The international firm Standard & Poor's improved El Salvador's risk rating by passing it from CCC + Positive / C to B-Stable / B, the Central Reserve Bank (BCR) of the Central American country reported today.
"In the opinion of the rating agency Standard and Poors, El Salvador's fiscal deficits will be consistently moderate and its debt levels stable over the next three years," the BCR said according to the Standard & Poor's report.
The source said that the rating agency Standard & Poor's improved the risk rating of El Salvador "after recognizing the important step taken by the Legislative Assembly to establish agreements to pay 800 million dollars in Eurobonds due in December 2019."
On December 21, the Congress of El Salvador approved with 83 votes the General Budget of the Nation 2019 for 6,713.2 million dollars and authorized the Executive the issuance of securities for 1,297 million to pay debt maturity and cover extraordinary expenses of the budget.

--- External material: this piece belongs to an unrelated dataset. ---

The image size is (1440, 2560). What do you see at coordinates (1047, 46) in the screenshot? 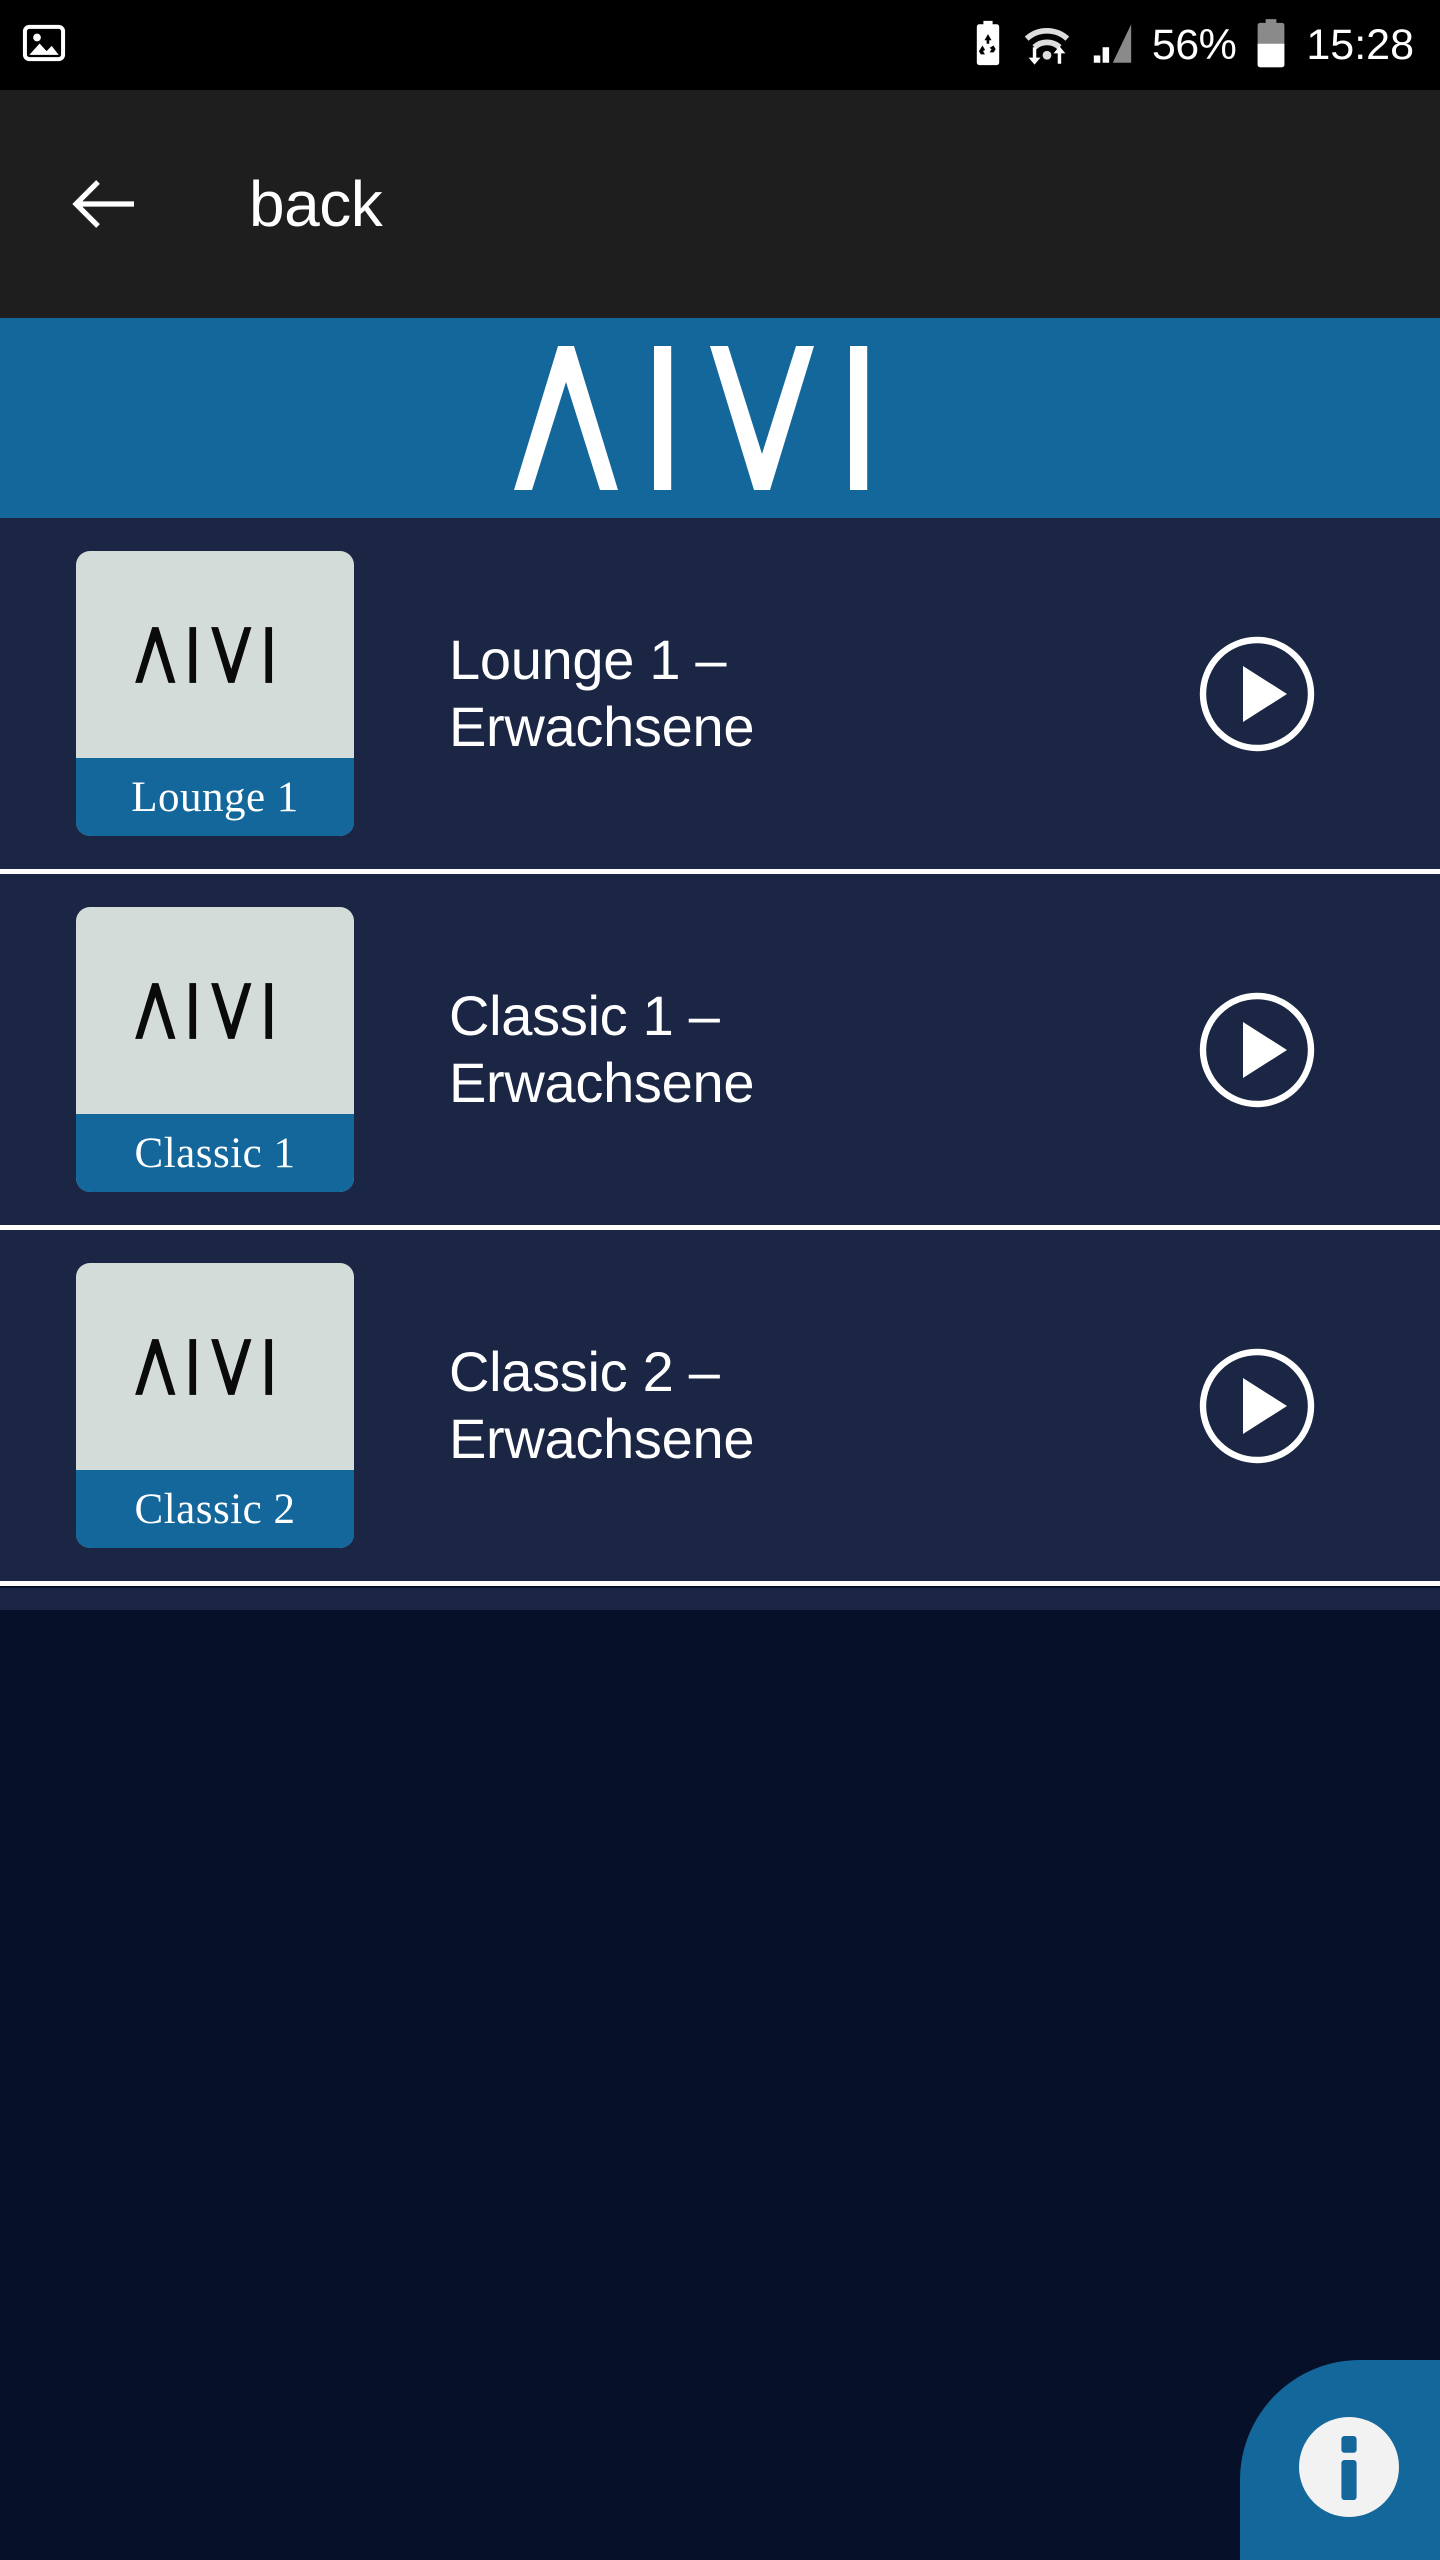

El Salvador will pay in 2019 a total of 1,822 million dollars of debt, of which 1,090 million correspond to "amortization" and 732 million dollars to "interest", according to the Ministry of Finance.
In April 2017, the Government of El Salvador fell into default on the debt with the Pension Fund Administrators (AFP) due to the lack of agreements between the ruling party and the opposition to issue bonds and settle the payment.
To settle the default, the Congress of the Central American country subsequently authorized cuts to the General Budget and the areas most affected were those of Security, Education, Health and the Environment.